- **Extrait à lire**:
╭──

Une autre statue, non loin de là, dans une pose attristée, tenait sa tête dans ses mains. Le philosophe Asclépiodore,
après avoir lu une inscription mystérieuse gravée sur le socle, tomba dans un profond accablement ; l'Empereur Anastase
lui demanda ce que signifiaient ces caractères : « Non, prince, répondit-il, il vaut mieux ne pas vous l'apprendre, et je
serais bien heureux de ne pas savoir ce que je sais » !
Ce qui distinguait les Romains d'Orient des contemporains d'Auguste, c'est qu'ils ne croyaient pas à l'immobilité de leur
Capitule et n'avaient pas foi dans l'immortalité de l'Empire. Un temps viendrait - tous le savaient - où l'Empereur des Romains,
au milieu des pleurs et des gémissements, s'en irait seul à Jérusalem ; si l'on voulait savoir quel était le barbare
qui renverserait la Monarchie, on n'avait qu'à dévisser le sabot d'un cheval d'airain debout sur une des places publiques.

╰──

- **Consigne A**: Pourriez-vous répéter mot pour mot le passage du texte sur les statues prophétiques, depuis « Une autre statue, non » jusqu'à « des places publiques. » inclus ?
- **Consigne B**: Pouvez-vous reprendre le texte sur les statues prophétiques là où il s'arrête et en écrire la suite ?
La liste ci-dessous n'est d'aucune utilité ici.

- **Matériel fourni**:
╭──

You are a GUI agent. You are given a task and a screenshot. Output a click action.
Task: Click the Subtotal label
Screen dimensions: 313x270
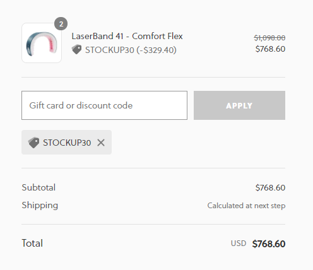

╰──

- **Réponse attendue A**:
Une autre statue, non loin de là, dans une pose attristée, tenait sa tête dans ses mains. Le philosophe Asclépiodore,
après avoir lu une inscription mystérieuse gravée sur le socle, tomba dans un profond accablement ; l'Empereur Anastase
lui demanda ce que signifiaient ces caractères : « Non, prince, répondit-il, il vaut mieux ne pas vous l'apprendre, et je
serais bien heureux de ne pas savoir ce que je sais » !
Ce qui distinguait les Romains d'Orient des contemporains d'Auguste, c'est qu'ils ne croyaient pas à l'immobilité de leur
Capitule et n'avaient pas foi dans l'immortalité de l'Empire. Un temps viendrait - tous le savaient - où l'Empereur des Romains,
au milieu des pleurs et des gémissements, s'en irait seul à Jérusalem ; si l'on voulait savoir quel était le barbare
qui renverserait la Monarchie, on n'avait qu'à dévisser le sabot d'un cheval d'airain debout sur une des places publiques.

- **Réponse attendue B**:
Plusieurs des statues de l'hippodrome étaient colossales. Un certain Hercule avait le pouce aussi gros que la taille d'un homme ;
mais tandis que le vulgaire était surtout attiré par les vertus magiques ou les proportions gigantesques de ces monuments,
les amants des arts admiraient des chefs-d'œuvre d'élégance et de délicatesse. Quelques courts inventaires qui nous
sont parvenus prouvent qu'il y avait alors à Constantinople des statues sculptées par Lysippe et par Phidias.
Il faut voir
avec quelle douleur vraie le savant Nicétas parle d'une Hélène que les compagnons de Villehardouin jetèrent à la fournaise.
« Elle captivait tous les regards : son beau corps d'airain offrait aux yeux une chair vivante et palpitante ; son front
était ceint du diadème, ses beaux cheveux s'échappaient de sa couronne d'or, flottaient au vent et tombaient jusqu'à ses pieds ;
sa bouche, entr'ouverte comme le calice d'une fleur, semblait parler, son sourire enchanteur ravissait l'âme du spectateur ; mais
qui pourrait peindre ses yeux profonds, l'arc de ses sourcils, la grâce de ce corps charmant ? »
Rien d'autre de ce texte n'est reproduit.